The researchers investigated the over-representation of breast cancer in magazines using a Web-based search engine. They determined how many breast cancer and heart disease articles appeared in 73 women's, men's, news and other types of magazines from 1990-1999. The magazine titles ranged from "American Rifleman" and "Essence" to "Newsweek" and "Vogue."

Altogether, the magazines had a total of 697 articles that were about breast cancer or mentioned breast cancer and 546 articles about heart disease or that mentioned heart disease, the investigators report in the October issue of Preventive Medicine.

And as the researchers expected, this gap between the magazines' coverage of breast cancer and heart disease was not only evident throughout the 10-year study period, but greatly widened during that time, particularly from 1997 onward.

This discrepancy in disease coverage was especially noticeable among the 13 women's magazines included in the study, which had a total of 286 breast cancer-related articles and 109 heart disease-related articles during the study period.

When the authors excluded those magazines from their analysis, however, the gap in coverage still remained evident.

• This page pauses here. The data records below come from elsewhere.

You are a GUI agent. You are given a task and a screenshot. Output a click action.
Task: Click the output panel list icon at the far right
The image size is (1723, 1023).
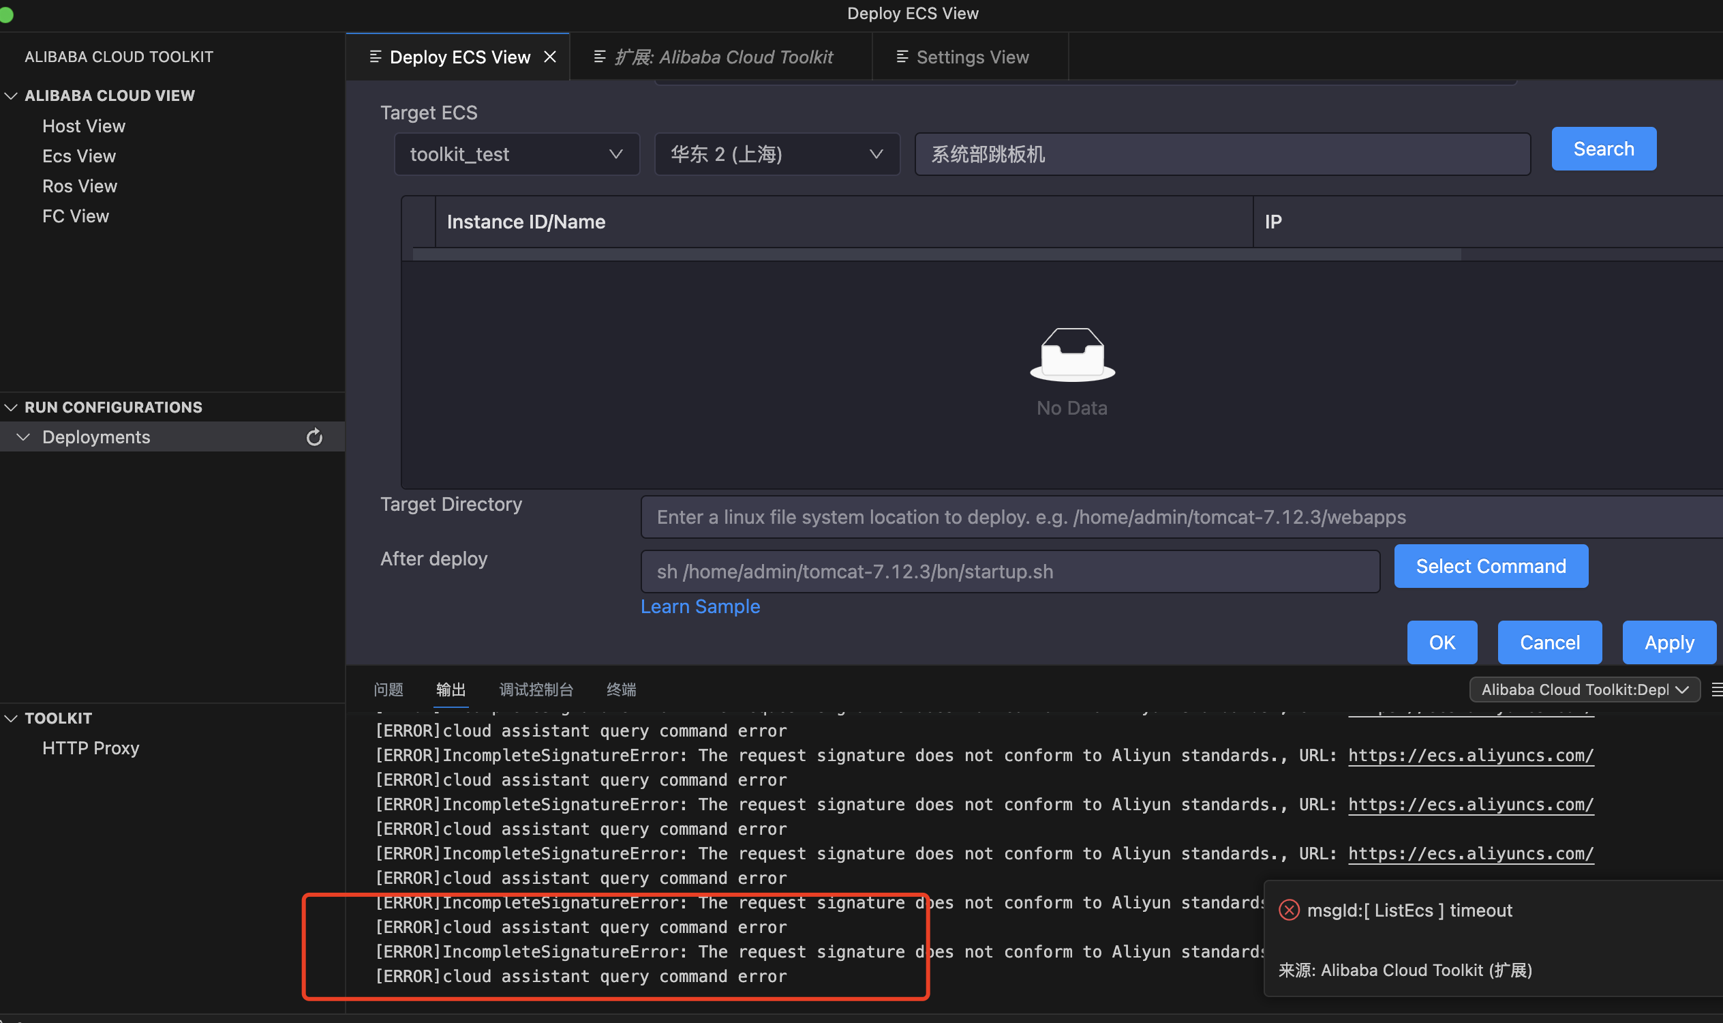(1716, 689)
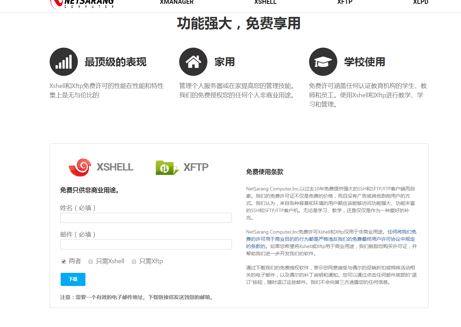This screenshot has height=327, width=461.
Task: Click the XFTP wordmark beside its icon
Action: [195, 167]

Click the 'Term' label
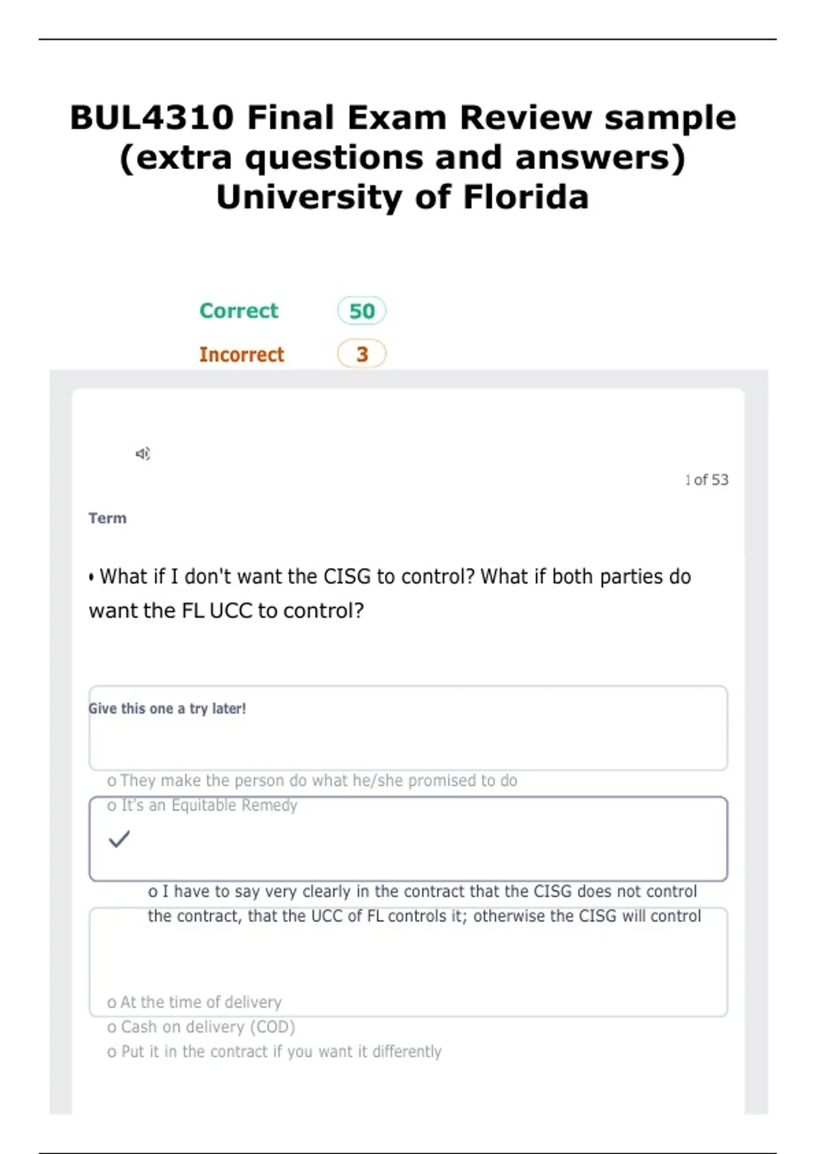pos(107,518)
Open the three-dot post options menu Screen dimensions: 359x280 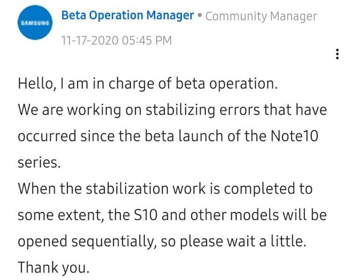click(x=337, y=54)
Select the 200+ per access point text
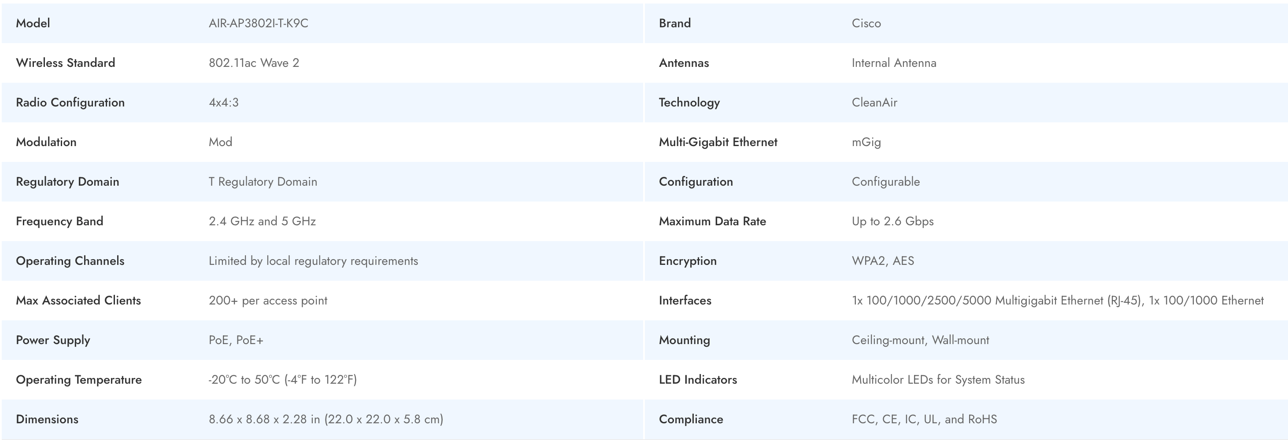 (268, 300)
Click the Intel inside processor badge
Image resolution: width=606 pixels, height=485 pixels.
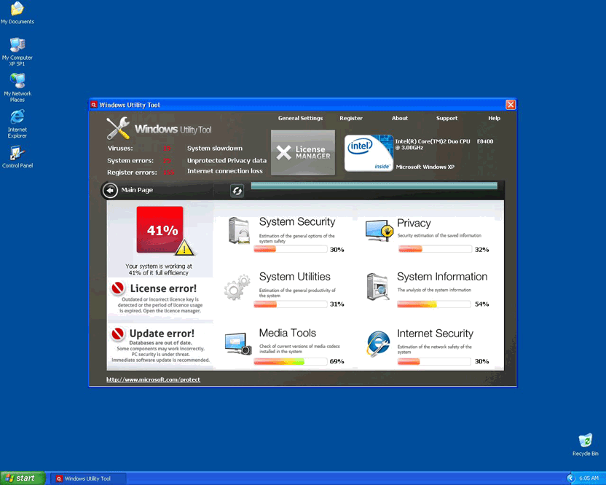click(369, 152)
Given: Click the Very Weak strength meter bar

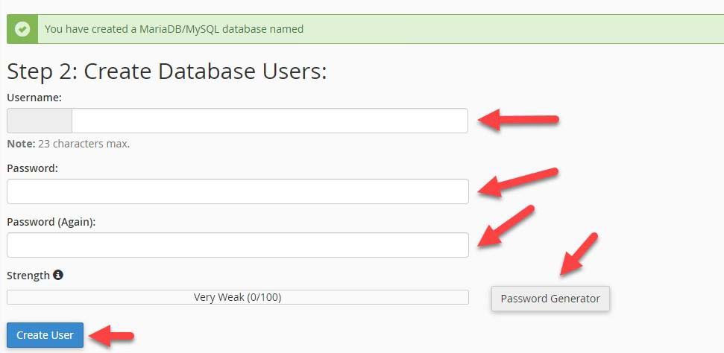Looking at the screenshot, I should click(x=238, y=297).
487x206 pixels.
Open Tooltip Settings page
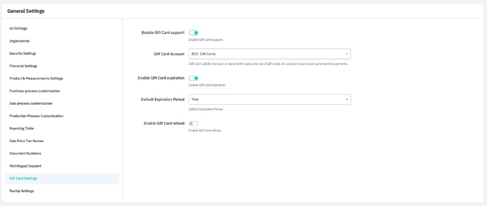click(21, 191)
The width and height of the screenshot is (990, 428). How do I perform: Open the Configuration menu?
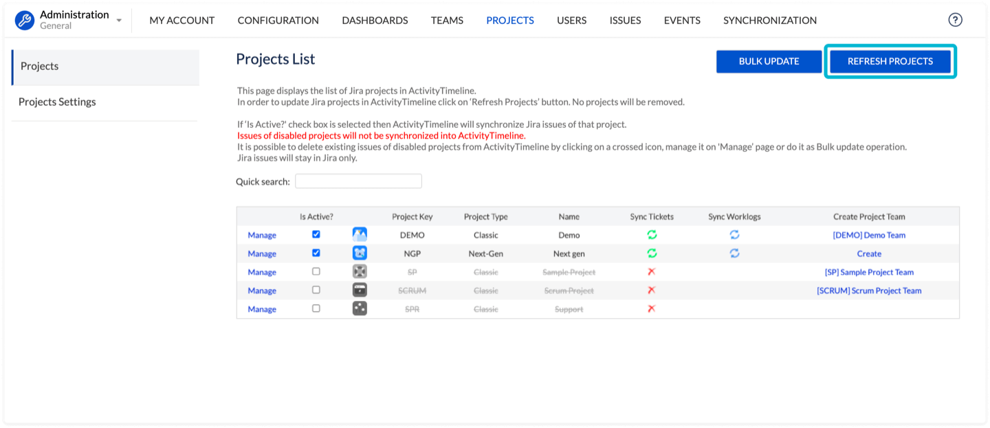(x=278, y=21)
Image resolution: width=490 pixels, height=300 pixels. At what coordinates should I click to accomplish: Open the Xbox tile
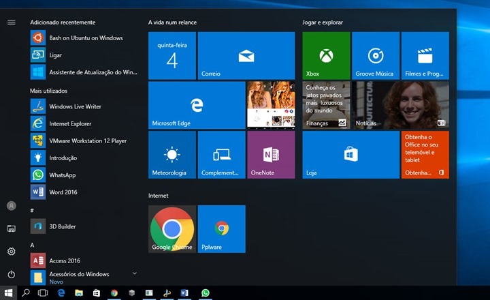pyautogui.click(x=326, y=55)
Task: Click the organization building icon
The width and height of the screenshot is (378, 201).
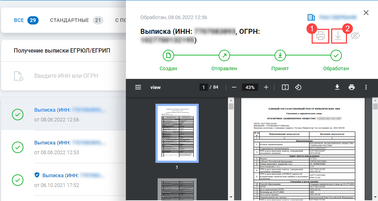Action: click(x=311, y=17)
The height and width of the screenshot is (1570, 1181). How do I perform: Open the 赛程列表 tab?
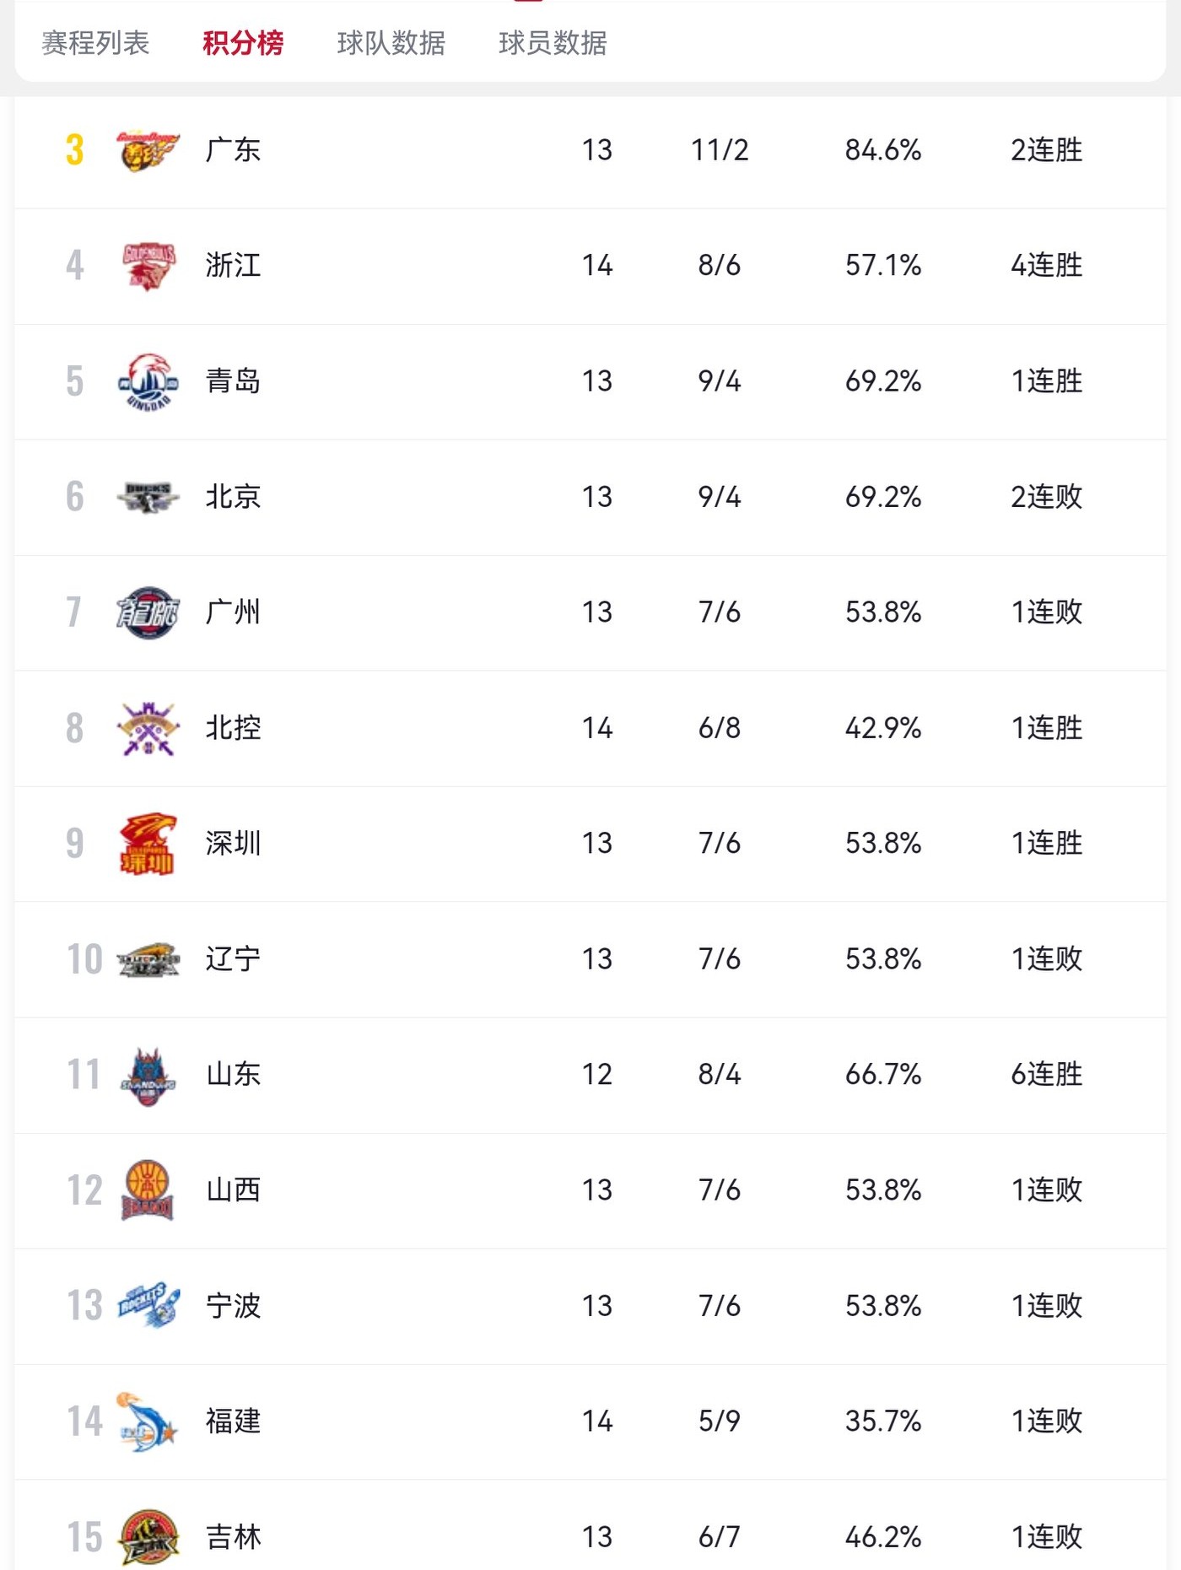point(95,42)
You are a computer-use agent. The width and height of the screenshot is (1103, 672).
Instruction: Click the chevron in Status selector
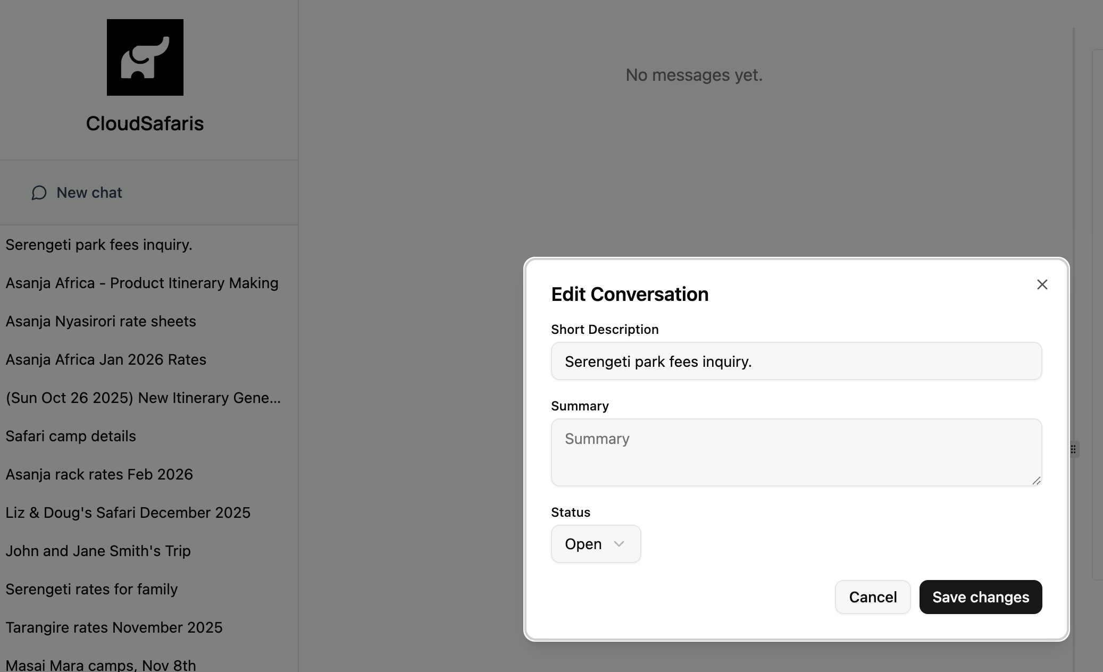click(619, 544)
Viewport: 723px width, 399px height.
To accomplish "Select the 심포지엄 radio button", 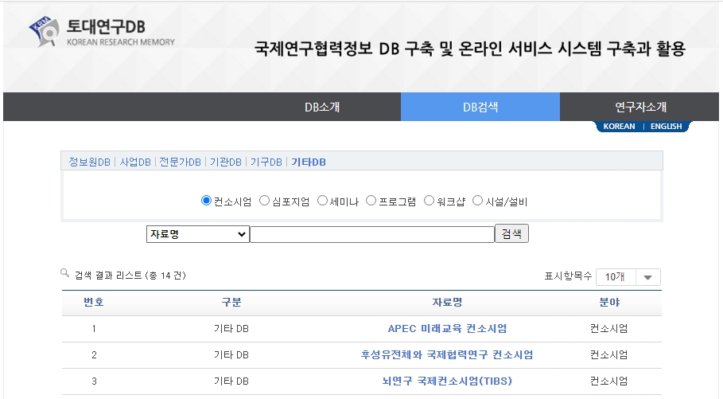I will point(264,201).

"The disparity between breast cancer and (cardiovascular disease) coverage can be seen across a wide spectrum of popular magazines," the authors write.

Thus, "the results of the present study are consistent with the possibility that disparities in media coverage may be one source of the increasingly well-documented disparities in perceived risks of breast cancer and cardiovascular disease," they conclude.

Commenting on the study, Susan Stewart, chair of the Women's Health Committee of the American Medical Women's Association, told Reuters Health that the popular myth is that "women get cancer, men get heart attacks."

"Probably the editorship of popular magazines are editorializing about what they see," she said. However, a lot of people who are reading these magazines and who are health conscious "are very open to learning more."

If editors would start publishing more articles on how to prevent heart disease and other serious conditions, "I think they (readers) would take heed," Stewart said.

Grants from the National Cancer Institute and the Department of Defense funded the study.